■ EXTRAIT SOURCE ■
• • • •

L’art de vivre à la tyrolienne

Le Tyrol autrichien compte quelque 600 sommets de 3000 mètres. Impossible de vérifier en trois jours de voyage de presse si, comme le jure la publicité, chacun d’eux vaut une ascension. Il est très facile, en revanche, de comprendre pourquoi la région est si populaire.

«Nous emmenons la pluie avec nous. À bientôt dans le wagon 712 de l’EC transalpin.» Malheureusement, Daniel Predota, représentant du tourisme autrichien à Zurich, avait raison. À peine étions-nous arrivés au Achensee (930 m.) que les montagnes environnantes disparaissaient dans de lugubres nuages filandreux. Ce petit lac ressemble à un Lac de Garde miniature et alpin: au sud, un bassin arrondi aux eaux turquoises, puis, remontant vers le nord, un long bras entouré par le massif du Karwendel et celui de Rofan. Le lac est accessible sur tout son pourtour, et les enfants peuvent même s’amuser sur le sentier découverte sans voiture entre Maurach et Achenkirch. En plein été, le lac peut atteindre 20 degrés et plaît aux adeptes de voile et de surf, encouragés par les rafales venues de la Bavière toute proche. Au départ de Jenbach, l’une des dernières crémaillères à vapeur du monde crachote jusqu’au lac, d’où partent de jolies croisières.

• • • •

■ DONNÉES AFFICHÉES ■
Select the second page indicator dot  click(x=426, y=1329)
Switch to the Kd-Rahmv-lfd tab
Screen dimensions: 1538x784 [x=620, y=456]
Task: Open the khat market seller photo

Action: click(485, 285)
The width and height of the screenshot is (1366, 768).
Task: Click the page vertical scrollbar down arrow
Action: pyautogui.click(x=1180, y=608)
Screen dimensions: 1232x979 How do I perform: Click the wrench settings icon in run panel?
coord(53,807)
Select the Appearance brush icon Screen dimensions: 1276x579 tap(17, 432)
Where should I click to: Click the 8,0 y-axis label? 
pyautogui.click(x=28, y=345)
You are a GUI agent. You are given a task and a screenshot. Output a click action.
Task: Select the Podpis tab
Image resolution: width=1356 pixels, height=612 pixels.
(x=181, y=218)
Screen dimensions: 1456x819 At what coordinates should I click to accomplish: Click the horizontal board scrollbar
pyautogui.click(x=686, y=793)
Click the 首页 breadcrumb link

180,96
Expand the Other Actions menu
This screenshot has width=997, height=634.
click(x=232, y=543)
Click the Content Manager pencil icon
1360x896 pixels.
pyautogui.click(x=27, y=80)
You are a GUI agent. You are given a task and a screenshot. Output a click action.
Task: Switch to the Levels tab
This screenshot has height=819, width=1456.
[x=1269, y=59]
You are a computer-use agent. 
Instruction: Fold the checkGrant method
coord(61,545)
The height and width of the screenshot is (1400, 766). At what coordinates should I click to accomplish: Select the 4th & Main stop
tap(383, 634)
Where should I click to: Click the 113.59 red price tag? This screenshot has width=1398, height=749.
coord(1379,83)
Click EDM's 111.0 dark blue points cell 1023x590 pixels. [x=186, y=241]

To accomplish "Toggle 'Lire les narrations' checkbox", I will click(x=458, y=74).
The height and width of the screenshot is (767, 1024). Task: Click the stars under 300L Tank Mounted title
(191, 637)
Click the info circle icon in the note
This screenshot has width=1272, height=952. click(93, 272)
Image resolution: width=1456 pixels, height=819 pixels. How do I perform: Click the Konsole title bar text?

• • • •

■ CONSIGNE A ■
D'après l'extrait sur le Tyrol, quelle température l'Achensee peut-il atteindre en plein été ?
■ CONSIGNE B ■
Relevez toutes les localités (villes ou villages) nommées dans l'extrait sur le Tyrol.
■ CONSIGNE C ■
Prolongez l'extrait sur le Tyrol à la suite de sa dernière phrase.
Ces données n'ont aucun lien avec l'extrait sur le Tyrol.

■ RÉPONSE ATTENDUE A ■
Il peut atteindre 20 degrés.

■ RÉPONSE ATTENDUE B ■
Zurich, Maurach, Achenkirch, Jenbach

■ RÉPONSE ATTENDUE C ■
Au lieu d’un vélo électrique, c’est un microbus qui nous emmène dans le Falzthurntal, situé dans le parc naturel du Karwendel, le plus important du pays. Les ruisseaux dévalent les flancs des montagnes, qu’ils strient de fils d’argent, tandis que nous nous initions à l’art du parfait Kaiserschmarrn («omelette de l’empereur», une sorte de crêpe soufflée) à la cabane de Falzthurn, avant d’admirer un peu plus tard un complexe hôtelier familial avec son tout nouveau – et paradisiaque –spa naturel au Gramaialm. La carte des mets, les chambres, l’atmosphère de la vallée: tout incite à y revenir rapidement. Que ce soit par en haut, après une randonnée à pied ou en mountainbike, ou par en bas, en ski de fond depuis Pertisau.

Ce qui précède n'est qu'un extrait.